**Problems and tasks:**
A - In the post about the release party for Porcelain Keys, how many words had been written before the husband first read some of the book?
B - Retype a passage from the Porcelain Keys release post, starting with "[Haha. Yes, everyone" and going on through "me to succeed.".
C - Extend the post about the Porcelain Keys release party past its final sentence.

**Exercise text:**
****************

I just want to say thanks again to all who came last Wednesday night to celebrate the release of Porcelain Keys with me. A lot of people traveled from far away and made sacrifices to be there, and I want them to know how much it meant to me to have them there.
I was pretty nervous in the days leading up to the event. Anyone who knows me can tell you that I’m not too fond of speaking in public or being the center of attention. But having so many friends and family there to support me put me at ease, and I got through my remarks with only a couple minor hiccups.
There are some who missed my remarks who wanted me to post them, so here is the Reader's Digest version. I basically told my publication story (very similar to the first post on this blog), but added a few more details, like how my husband encouraged me to take writing classes:
"After I’d written about 45,000 words, which is almost half of the length of my completed book, I finally let my husband read some of it. He said some nice things, then very gently suggested that I take some writing classes."
[Haha. Yes, everyone laughed at this]
"I know that sounds terrible, but really his honesty was a great help. He could have said that it was wonderful and told me that I should hurry up and finish it and send it out to agents and publishers. But he could see how much the story meant to me, how much writing meant to me, and he wanted me to succeed.
"So I signed up for a writing class. I started reading books on writing and studying novels like textbooks. The more I learned, the more I realized how much my writing could be improved. And after another few months, I shared a new scene with my husband. This time, he said, ‘Wow, Sarah. I could totally see your character. I really felt for her. I loved the way you described those details. I knew you could do it.’
"So thank you, Keith, for praising my efforts and encouraging me to continue. For never asking why it was taking so long to finish, and never questioning why I had to write that chapter over again, and again, and again."
I also went into a little more detail about the challenges of writing my first novel while mothering three small children:
"With three kids under the age of 4, I’m sure you can imagine how difficult it was to fit in quality writing time. Between feedings and diapers and Geotrax, I thought about these characters and their story, and made notes everywhere. Life was chaotic back then, and my method of taking notes reflected that. So many scenes of this story were first recorded on the back of an envelope, or a sacrament meeting program, or even a torn off cereal box lid. On the nights I had enough energy to stay up late, I would type those notes and add to them until my eyes couldn’t stay open any longer."

****************

**Material provided:**

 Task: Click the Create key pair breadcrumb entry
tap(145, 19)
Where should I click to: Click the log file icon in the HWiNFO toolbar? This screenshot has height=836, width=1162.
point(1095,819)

****************

**List of answers:**
A - About 45,000 words.

B -
[Haha. Yes, everyone laughed at this]
"I know that sounds terrible, but really his honesty was a great help. He could have said that it was wonderful and told me that I should hurry up and finish it and send it out to agents and publishers. But he could see how much the story meant to me, how much writing meant to me, and he wanted me to succeed.

C -
And overcoming the hurdle of cancer:
"In July 2009...I was diagnosed with breast cancer. It was an aggressive type, and from the words and expressions of my doctors, I wasn’t sure if I would live long enough to finish this book. It was one of the least of my concerns though. I had a husband and three small kids who needed me, and the thought of leaving them behind was heartbreaking. But there was also a place inside me that grieved for my dashed dreams of finishing and publishing this story.
"Through chemo and radiation and surgeries, I thought about this story. But with the mental fog that came with chemo, I didn’t trust myself enough to write anything other than updates on my cancer blog. I remember sitting in my office the day before going in for a major surgery, and opening up the story on my computer. At the time it was very rough, and I knew how it would end, but I hadn’t yet written out the ending in a way that would make sense to anyone but me. The surgery I was going to have the next day was a long, complex one, and I knew that any number of things could go wrong. I remember thinking, if I don’t wake up tomorrow, no one will know how this story ends. No one will know these characters that I love so much. And the thought felt so tragic to me."
And then of course, I tried to be all inspirational:
"After that, I had a sense of urgency to finish this story. I learned that life is short. That we never really know how much time we have left. So if we want to create something to leave behind, now is the time to create it.
If I can do it, you can do it.
We all have something inside of us—call it a dream, or an idea, or a goal. I know the dreams of some of you. Others I don’t know. But I do know that we all have the potential to succeed at whatever it is we’re here to do.
We all have something that we think about in our quiet moments when there is no one there to tell us that we’re not good enough, or smart enough, or talented enough. But I’m here today to tell you that when we shut out the discouraging messages of the world, and instead focus on that voice inside of us telling us who we really are, and who we have the capacity to become, we free ourselves to grow into that person. And I say grow, because it’s a continual process that takes time and effort. We have to work hard, be patient, learn from failure, and don’t give up. Because dreams don’t just come to us—we have to go to them, and sometimes fight a long, hard battle to win them."
After my remarks, I gave out and received lots of hugs, then I was shooed over to the King’s English where I sat at a table and signed books (sometimes while holding a boy in my lap) for my wonderful guests.
I smiled so much that my cheeks hurt by the end of the night. I was surrounded by so many people, I didn’t even notice my boys wrestling on the floor in the children’s section (until later when one of them started kicking his shoes off into a bookshelf and a bookshop employee told him to stop).
After that, we cleaned up, handed out surplus food, and went home. It was a beautiful night, thanks to all of you!